Lincoln responded to the article—published August 20, 1862—a short three days later, and made clear his intentions. However, he did it in such a way that could only sway the reader to side with him. He begins with the martyr approach.
“If there be…in it a…dictatorial tone, I waive it in deference to an old friend, whose heart I have always supposed to be right.” He’s taking the high road. Excellent. It’s humble, but condescending. He moves to the core issue, the Union, and wafts away any scent of the slavery stench. “If I could save the Union without freeing any slave, I would do it, and if I could save it by freeing all slaves I would do it; and if I could save it by freeing some and leaving others alone I would also do that.”
Oh you silly Mr. Greeley. You think this is about slavery?! Of course not! The direct and stated audience is Horace Greeley; the intended audience is the vast collection of citizens in the Union. This letter pats them on the shoulder and says, “There, there. My intentions are only to keep us together.” And Horace Greeley, upon the death of Lincoln, makes that very point: Lincoln is securing his platform; he wants them to see from his side.
To prove a point, at the time the letter was written, Lincoln had in his desk drawer a drafted copy of the Emancipation Proclamation. But he wasn’t lying about his intentions for the Union.
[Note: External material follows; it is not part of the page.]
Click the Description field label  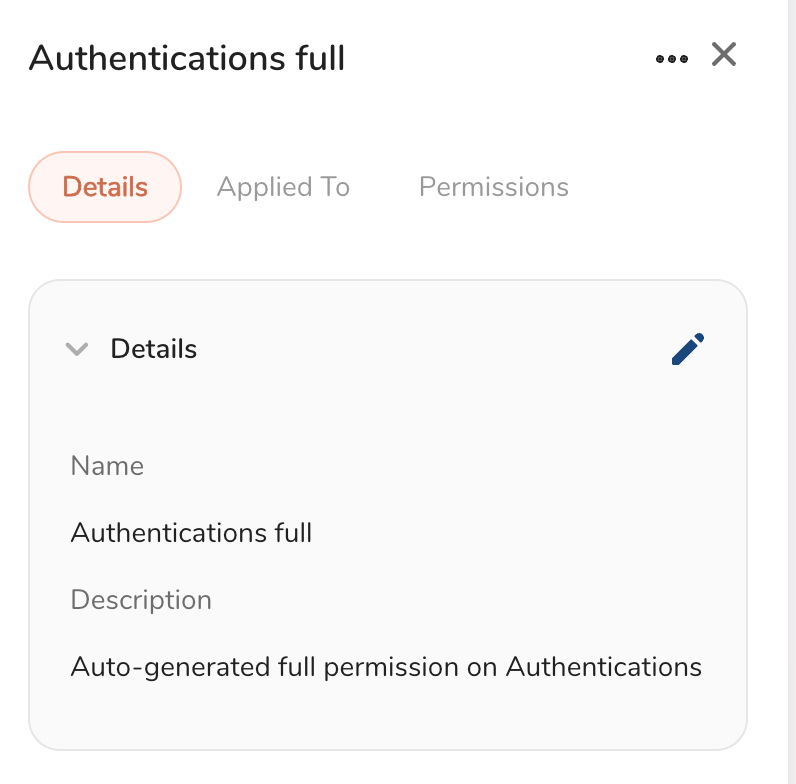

His final sentence, “I have here stated my purpose according to my view of official duty; and I intend no modification of my oft-expressed personal wish that all men every where could be free,” points out the distinction between constitutional responsibility and personal, moral obligation.
Using a faux-humble capitulation, he persuades the reader to walk the “high road” with him. And it worked. The letter was venerated in the North, and on January 1, 1863, the Emancipation Proclamation was issued. Clearly Lincoln sincerely believed it was in the Union’s best interest to remove slavery from their activities. But first he had to make sure everyone knew why he thought it best to do so.